On 3/10/07, Tom Lane <tgl(at)sss(dot)pgh(dot)pa(dot)us> wrote:

>
> I've been banging away on this since yesterday, and I think I've
> achieved a full understanding of what's going on. There are three or
> four different-looking pathologies but they all seem to arise from
> the same problem: the update-chain-moving code assumes that
> RECENTLY_DEAD tuples will never have update successors that are entirely
> DEAD (according to HeapTupleSatisfiesVacuum). When faced with an
> update chain in which that does happen, it can move the chain multiple
> times, neglect to remove index entries for tuples that get truncated
> away, crash on an Assert, or other interesting stuff. Here's an example
> from some debug printouts I inserted into repair_frag:
>
> It's not surprising that tuples could have xmax less than xmin, since
> transactions can commit in orders different than they start; when using
> READ COMMITTED updates it's not at all surprising that a transaction
> might update rows after a later-numbered transaction does. However, in
> looking at this code previously I'd assumed that the OldestXmin cutoff
> could never fall between two such transactions, and so the above
> scenario wouldn't happen. I'm not real sure why I thought that.
> For the cases that VACUUM FULL is interested in, both XIDs mentioned
> in a DEAD tuple must have committed before OldestXmin was computed, but
> there doesn't seem to be a compelling reason why OldestXmin might not
> have been determined by an unrelated third transaction with a number
> between those two.

Sorry for replying late, I was away from the mails since yesterday. I
arrived at the same conclusion yesterday while fixing this for HOT. It
was much more common with HOT and the heavy concurrent
UPDATE test that I was trying. It was very surprising for me
as well. I always believed that we can *never* has a chain like:

RD - RD - D - D - RD - L

But thats not true. Thankfully ISTM that does not have any implication
on HOT, but I shall think more and confirm.

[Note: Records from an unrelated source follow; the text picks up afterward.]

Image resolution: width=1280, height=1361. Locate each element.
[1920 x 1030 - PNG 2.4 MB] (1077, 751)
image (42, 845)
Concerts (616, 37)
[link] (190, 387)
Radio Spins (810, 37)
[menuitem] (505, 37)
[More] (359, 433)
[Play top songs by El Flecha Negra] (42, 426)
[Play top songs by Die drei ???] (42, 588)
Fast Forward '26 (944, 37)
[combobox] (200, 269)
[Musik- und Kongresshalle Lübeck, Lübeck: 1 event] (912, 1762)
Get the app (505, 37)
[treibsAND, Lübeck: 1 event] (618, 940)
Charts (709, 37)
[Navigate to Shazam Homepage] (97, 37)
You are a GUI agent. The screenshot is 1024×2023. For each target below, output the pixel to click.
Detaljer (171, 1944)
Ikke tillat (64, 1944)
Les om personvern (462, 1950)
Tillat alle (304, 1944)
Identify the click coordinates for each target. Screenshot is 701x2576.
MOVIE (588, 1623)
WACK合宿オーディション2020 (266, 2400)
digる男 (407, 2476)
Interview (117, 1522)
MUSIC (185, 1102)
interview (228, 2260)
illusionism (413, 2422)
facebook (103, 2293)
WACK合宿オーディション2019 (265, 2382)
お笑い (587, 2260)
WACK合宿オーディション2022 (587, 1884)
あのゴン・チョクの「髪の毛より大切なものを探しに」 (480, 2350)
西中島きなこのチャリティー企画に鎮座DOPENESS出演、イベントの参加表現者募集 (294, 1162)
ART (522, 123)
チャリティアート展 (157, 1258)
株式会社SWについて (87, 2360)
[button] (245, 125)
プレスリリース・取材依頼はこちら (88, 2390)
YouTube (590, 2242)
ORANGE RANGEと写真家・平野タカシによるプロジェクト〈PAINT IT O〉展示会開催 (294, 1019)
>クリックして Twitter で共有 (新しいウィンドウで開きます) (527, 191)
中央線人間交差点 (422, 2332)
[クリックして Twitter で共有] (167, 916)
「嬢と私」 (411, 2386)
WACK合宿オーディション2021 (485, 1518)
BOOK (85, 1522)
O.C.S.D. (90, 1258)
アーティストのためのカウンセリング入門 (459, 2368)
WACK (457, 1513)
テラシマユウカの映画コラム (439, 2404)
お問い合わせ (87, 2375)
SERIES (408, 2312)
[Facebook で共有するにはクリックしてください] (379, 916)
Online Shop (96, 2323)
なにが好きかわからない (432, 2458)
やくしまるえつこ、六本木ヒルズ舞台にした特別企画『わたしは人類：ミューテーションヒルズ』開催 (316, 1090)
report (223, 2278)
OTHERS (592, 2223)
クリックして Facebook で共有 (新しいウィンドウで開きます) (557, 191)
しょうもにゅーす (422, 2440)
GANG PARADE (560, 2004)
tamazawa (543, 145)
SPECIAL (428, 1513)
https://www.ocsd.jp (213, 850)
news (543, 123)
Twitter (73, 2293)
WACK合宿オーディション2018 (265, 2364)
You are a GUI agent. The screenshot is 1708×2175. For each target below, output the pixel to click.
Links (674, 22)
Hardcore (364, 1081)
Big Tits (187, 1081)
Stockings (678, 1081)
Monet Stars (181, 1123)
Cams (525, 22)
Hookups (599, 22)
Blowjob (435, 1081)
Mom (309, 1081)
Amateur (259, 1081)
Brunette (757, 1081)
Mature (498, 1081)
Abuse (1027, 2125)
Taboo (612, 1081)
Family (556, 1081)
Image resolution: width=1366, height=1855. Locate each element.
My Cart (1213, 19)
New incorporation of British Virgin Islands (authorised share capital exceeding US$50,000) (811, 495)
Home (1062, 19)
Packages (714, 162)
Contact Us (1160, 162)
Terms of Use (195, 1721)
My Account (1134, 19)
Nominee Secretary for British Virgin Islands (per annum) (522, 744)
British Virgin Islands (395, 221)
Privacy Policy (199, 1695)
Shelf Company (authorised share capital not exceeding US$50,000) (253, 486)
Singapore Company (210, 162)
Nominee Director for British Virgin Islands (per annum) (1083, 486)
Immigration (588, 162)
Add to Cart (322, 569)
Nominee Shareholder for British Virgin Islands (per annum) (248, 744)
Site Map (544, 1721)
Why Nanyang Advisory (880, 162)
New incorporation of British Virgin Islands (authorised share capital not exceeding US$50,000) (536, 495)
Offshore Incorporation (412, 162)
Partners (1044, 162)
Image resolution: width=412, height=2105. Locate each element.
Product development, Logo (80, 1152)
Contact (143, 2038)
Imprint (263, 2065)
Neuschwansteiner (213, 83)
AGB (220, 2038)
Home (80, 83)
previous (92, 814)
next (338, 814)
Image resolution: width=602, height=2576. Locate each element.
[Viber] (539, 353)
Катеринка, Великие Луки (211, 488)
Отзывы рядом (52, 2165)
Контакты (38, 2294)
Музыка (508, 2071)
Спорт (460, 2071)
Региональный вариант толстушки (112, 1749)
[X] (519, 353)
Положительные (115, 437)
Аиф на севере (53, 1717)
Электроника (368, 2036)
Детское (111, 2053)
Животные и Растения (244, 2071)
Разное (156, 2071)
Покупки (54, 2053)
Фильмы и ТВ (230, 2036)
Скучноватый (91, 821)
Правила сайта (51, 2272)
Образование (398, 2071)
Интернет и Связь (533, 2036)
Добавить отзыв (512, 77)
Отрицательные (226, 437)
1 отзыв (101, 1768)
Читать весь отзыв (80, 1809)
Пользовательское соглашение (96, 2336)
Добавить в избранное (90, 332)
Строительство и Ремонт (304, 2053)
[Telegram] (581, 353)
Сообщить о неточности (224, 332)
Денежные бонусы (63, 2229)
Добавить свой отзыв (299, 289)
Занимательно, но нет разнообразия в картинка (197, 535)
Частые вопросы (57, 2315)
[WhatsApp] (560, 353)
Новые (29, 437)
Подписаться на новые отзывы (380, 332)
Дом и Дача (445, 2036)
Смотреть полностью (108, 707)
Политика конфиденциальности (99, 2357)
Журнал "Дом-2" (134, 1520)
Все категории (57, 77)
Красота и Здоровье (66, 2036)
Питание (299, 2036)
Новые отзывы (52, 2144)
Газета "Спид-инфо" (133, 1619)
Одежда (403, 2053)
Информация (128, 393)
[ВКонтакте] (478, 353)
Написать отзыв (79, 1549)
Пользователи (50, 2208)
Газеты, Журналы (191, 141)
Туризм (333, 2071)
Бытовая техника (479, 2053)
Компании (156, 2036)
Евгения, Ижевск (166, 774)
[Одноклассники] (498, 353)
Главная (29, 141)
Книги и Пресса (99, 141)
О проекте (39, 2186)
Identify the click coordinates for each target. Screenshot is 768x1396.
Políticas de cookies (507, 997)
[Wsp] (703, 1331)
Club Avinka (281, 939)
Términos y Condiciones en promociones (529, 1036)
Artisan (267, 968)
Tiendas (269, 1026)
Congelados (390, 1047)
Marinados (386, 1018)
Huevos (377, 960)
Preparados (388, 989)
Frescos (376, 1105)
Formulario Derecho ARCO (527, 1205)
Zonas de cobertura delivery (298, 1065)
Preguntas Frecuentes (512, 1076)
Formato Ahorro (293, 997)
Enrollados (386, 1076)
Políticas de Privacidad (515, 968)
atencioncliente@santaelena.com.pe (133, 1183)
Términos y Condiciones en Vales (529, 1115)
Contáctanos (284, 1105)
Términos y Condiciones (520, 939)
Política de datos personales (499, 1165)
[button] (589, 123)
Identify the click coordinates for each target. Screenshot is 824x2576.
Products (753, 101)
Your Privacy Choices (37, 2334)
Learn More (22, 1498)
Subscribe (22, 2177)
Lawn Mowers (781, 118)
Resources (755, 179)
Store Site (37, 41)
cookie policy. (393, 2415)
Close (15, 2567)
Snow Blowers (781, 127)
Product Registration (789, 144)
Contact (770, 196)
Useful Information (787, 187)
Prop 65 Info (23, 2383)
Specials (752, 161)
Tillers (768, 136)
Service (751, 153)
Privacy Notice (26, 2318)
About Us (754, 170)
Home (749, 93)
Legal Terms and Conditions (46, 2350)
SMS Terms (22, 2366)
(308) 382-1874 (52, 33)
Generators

I had to introduce a hard-pruning mechanism to deal this in HOT
where we remove any DEAD_CHAIN tuples from the chain
before doing scan_heap.

I thought this should not be a problem in CVS HEAD though because
we vacuum_page() the block and mark DEAD tuples ~LP_USED.
And later while moving backward in the chain we break whenever
we find a tuple whose xmin < OldtestXmin assuming that to be
the start of the chain. My understanding is that these two things
together anyways break the chain into pieces and we move these
pieces together. But may be I am missing something or there
is some other corner case.

In general, I believe that the most likely cause for earlier reported
errors is that we are failing to clean up one or more index entries
in VACUUM FULL, thus causing all sorts of errors. I had a hard
time fixing this case for HOT.

I believe it's the case that any update chain members appearing before
> a DEAD entry must in fact also be dead (ie, not listed as live in any
> active snapshot) but a test based on OldestXmin hasn't got enough
> resolution to prove that they are dead.

I agree.

Does anyone want to argue that this is an error in the calculation of
> OldestXmin (and if so, how would you propose to fix it)? If not, I'll
> set to work on fixing the chain-moving logic. I think the correct
> behavior is that we shouldn't consider DEAD tuples part of a movable
> chain, and so in the above example there are two separate chains to move
> not one. Alternatively we could try to recognize that the older part of
> the chain is really dead and removable, but that seems complicated and
> likely to introduce new bugs.

Seems like a good idea. But as I said above, my guess is we already
do that while moving backward in the chain. But I might be wrong.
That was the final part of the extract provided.